Imagine you would be paid less than someone else, just because your name begins with 'C' (just add the first letter of your name here, okay?). Would that be fair? Would you accept that or instead do everything in your power to get justice, especially if there's a law around, saying "everyone is treated equal"?
You wouldn't accept that, especially seeing that people who have, just by coincidence, names starting with other letters, don't work harder than you or are better, but nevertheless are paid more.
But when you try to sue them, you are told, "Yes, everyone is treated equal and paid equally, too, only the quality of your work isn't up to our standards". You can't prove they're wrong, because they don't have to tell you what their standards are.
You say: "'B' (put in another letter, in case your name starts with 'B') is accomplishing less than me every day."
They say: "That doesn't matter, because 'B' is meeting our standards for higher pay and you are not."
You say: "What kind of standards are those?"
They say: "We don't have to tell you. 'B' meets them and you don't, that's enough."
And there's nothing you can do...
That's what the Pay Gap is all about. Only, instead of having the wrong name, you have the wrong gender, something you can't choose at all. As a woman you have to work harder than a man to get the same pay, essentially meaning you earn less doing the same work. But whenever you say "the law says women and men have to be treated equal and that includes pay", the bosses say "women and men are getting equal pay for equal quality". And they don't tell you what that 'equal quality' would be - although one might think it means 'having a Y chromosome'.
"Quality" is something that can't be measured with scientific or statistical means. Neither can "performance", also a well-used word in that case. The definition of "quality" and "performance" of work is up to the boss. It doesn't have to be justified and thus you can't really say "but my quality and/or performance are as good as that of the man you're paying better".
For the same amount of money a man in the same job earns within a year, a woman has to work a year and something more (you can get the exact date on which she has earned as much as the men every year on various websites, but usually it's sometime in February or March).

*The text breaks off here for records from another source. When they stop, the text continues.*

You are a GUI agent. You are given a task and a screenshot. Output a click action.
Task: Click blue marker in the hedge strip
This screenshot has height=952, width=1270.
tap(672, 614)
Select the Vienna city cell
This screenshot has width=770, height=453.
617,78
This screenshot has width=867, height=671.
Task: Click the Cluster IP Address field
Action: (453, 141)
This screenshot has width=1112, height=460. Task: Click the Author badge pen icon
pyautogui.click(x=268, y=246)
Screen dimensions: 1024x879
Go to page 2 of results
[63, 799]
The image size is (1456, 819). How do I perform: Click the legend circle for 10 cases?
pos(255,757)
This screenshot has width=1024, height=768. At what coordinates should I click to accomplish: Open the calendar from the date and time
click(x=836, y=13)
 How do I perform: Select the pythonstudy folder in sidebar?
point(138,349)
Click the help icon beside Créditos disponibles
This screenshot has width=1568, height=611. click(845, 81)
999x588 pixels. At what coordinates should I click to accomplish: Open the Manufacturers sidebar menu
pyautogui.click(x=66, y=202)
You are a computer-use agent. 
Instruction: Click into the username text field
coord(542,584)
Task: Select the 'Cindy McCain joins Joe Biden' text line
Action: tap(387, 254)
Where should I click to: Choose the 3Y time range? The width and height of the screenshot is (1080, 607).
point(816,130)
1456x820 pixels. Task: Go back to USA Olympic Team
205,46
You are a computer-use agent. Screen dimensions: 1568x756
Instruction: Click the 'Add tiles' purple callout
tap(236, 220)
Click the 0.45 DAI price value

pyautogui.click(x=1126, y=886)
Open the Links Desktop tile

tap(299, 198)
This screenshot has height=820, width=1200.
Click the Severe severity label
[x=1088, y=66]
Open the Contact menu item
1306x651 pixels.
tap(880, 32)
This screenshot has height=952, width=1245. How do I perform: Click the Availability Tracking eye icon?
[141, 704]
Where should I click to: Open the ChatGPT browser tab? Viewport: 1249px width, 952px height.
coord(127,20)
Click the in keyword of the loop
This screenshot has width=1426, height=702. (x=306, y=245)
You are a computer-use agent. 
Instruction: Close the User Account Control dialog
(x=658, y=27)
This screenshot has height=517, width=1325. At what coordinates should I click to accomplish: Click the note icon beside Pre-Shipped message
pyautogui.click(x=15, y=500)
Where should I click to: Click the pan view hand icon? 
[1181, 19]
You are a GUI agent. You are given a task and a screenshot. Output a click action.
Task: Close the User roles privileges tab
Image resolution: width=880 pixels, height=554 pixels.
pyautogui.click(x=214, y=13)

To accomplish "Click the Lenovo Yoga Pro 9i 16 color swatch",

In addition, a woman is less likely to get into a leading position and more likely to get into a low-paid job.
Once upon a time (still after World War II in Germany, although we officially had "equality"), a woman was only allowed to work if she was either single or her husband allowed it. The husband could even end her employment without so much as telling her.
Today a woman can decide whether to work or not herself, but it's still men who in most cases decide how much she will get for it. And only women are asked whether they plan on having children (and if you say 'yes', you're less likely to get the job) or whether they have a partner (and then they'll rather give the job to a woman who's not in a relationship). If a man has a wife and children, it's often useful for getting a higher position and more money. If a woman has a husband and children, it's mostly keeping her down - because she could suddenly decide to quit the job to stay at home, because her children could get sick and so on.
The "Working Woman" still seems to be some exotic animal - or rather someone who cannot be trusted with responsibility at the workplace.
At the workplace, men and women are not treated equally. This still needs some working on.